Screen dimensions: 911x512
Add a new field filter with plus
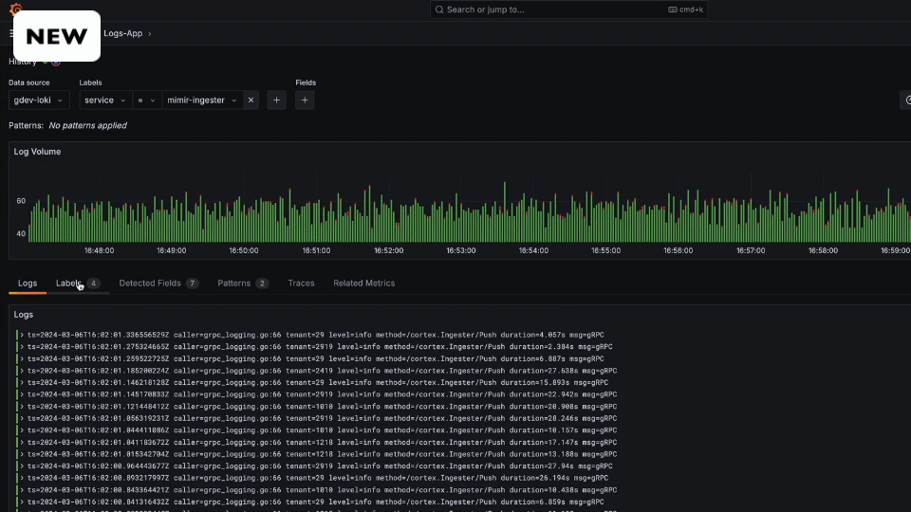[x=305, y=100]
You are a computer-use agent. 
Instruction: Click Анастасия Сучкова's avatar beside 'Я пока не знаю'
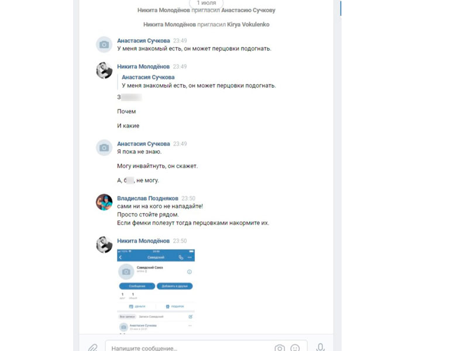pyautogui.click(x=104, y=147)

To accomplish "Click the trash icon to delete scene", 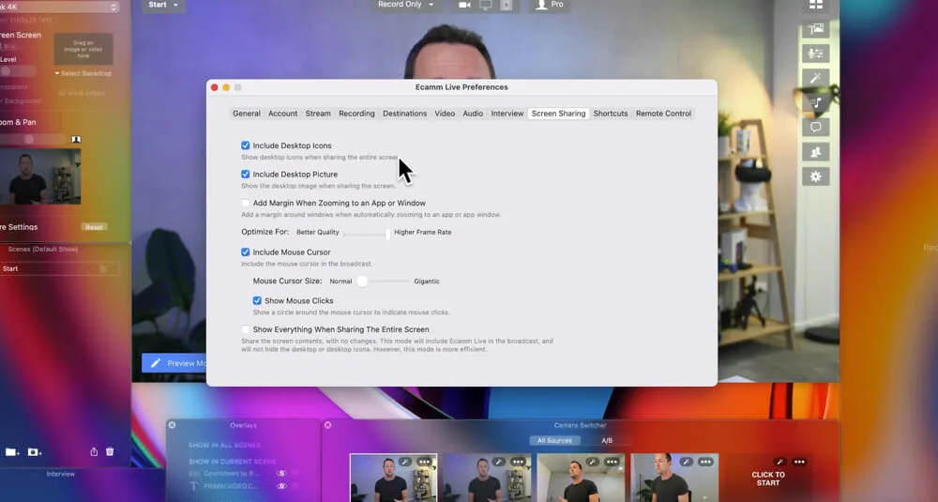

*Exercise task:* Render the lines of all the items above as a JSON list of strings, one string per line, skipping blank lines and leaving out the pictures.

*Exercise solution:*
[
  "Screen dimensions: 911x512",
  "Add a new field filter with plus",
  "[x=305, y=100]",
  "You are a computer-use agent. ",
  "Instruction: Click Анастасия Сучкова's avatar beside 'Я пока не знаю'",
  "pyautogui.click(x=104, y=147)",
  "To accomplish \"Click the trash icon to delete scene\", "
]